Se não fosse sua grande prática em lidar com pessoas perturbadas ou em delírio, Licurgo não teria conseguido entender nada do que Carmen dizia. Ela falava frases desconexas, alternando seu relato de como conheceu D. Morte e as cenas de destruição que ela via ao vivo. Foi preciso que ele prestasse muita atenção para poder juntar as peças e finalmente entender o que estava acontecendo com aquela jovem .

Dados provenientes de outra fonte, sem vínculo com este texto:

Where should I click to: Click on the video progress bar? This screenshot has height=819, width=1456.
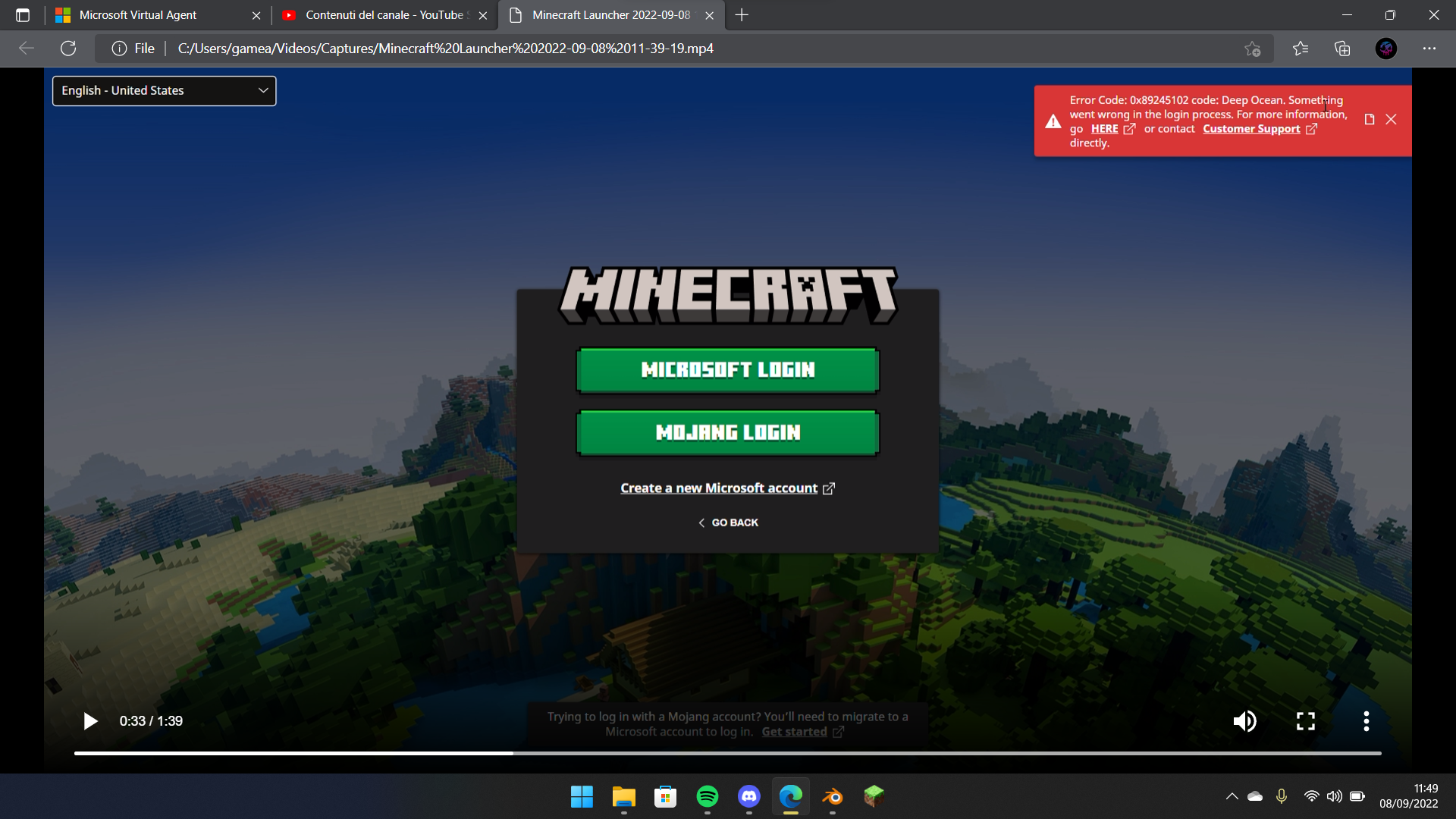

Ela estava sentada em uma cadeira e não parava de chorar por causa das cenas que a todo instante se passava no olho da sua mente. Em alguns momentos, ela tinha algum descanso só para tudo começar outra vez.

– Os prédios estão caindo, as ruas estão se desmanchando! Ah, não! um buraco enorme abriu e as pessoas foram engolidas por ele!
– Tente se acalmar, respira fundo e lute contra essas imagens. Quando começar a aparecer algo, imagine tudo desaparecendo e ficando escuro. Isso deve ajudar.

Concentração não era o forte de Carmen por causa da sua mente indisciplinada. Foi preciso que Licurgo repetisse as instruções várias vezes até conseguir algum resultado e ele teve que dar a ela um dos seus calmantes para ajudá-la a se concentrar. O calmante não era muito forte e ele tomou o cuidado de só lhe dar meio comprimido.

Cerca de trinta minutos depois, o remédio começou a fazer efeito e Carmen não chorava tanto, embora alguns flashes de vez em quando surgissem em sua mente.

– Você se sente melhor?
– Pelo menos não vejo mais essas coisas, mas sei que está acontecendo no mundo todo! O número de mortos é alto demais! Nunca vi morrer tanta gente!
– E você sabe o número exato?
– Sei. Até agora já passou de três milhões!
– Isso tudo só hoje?
– E está aumentando!

Ele coçou o queixo enquanto tentava entender aquilo direito. Somente alguém como D. Morte saberia dizer o número exato de mortos. Há anos atrás ele tinha ouvido falar vagamente sobre o que acontecia quando alguém tomava o sangue da morte, que na verdade era apenas ectoplasma. Uns falavam que a pessoa passava a ver coisas do outro mundo, a sensibilidade aumentava. Outros diziam que viam as mortes pelo globo e ainda tinha aqueles capazes de saber quando a hora de alguém chegava.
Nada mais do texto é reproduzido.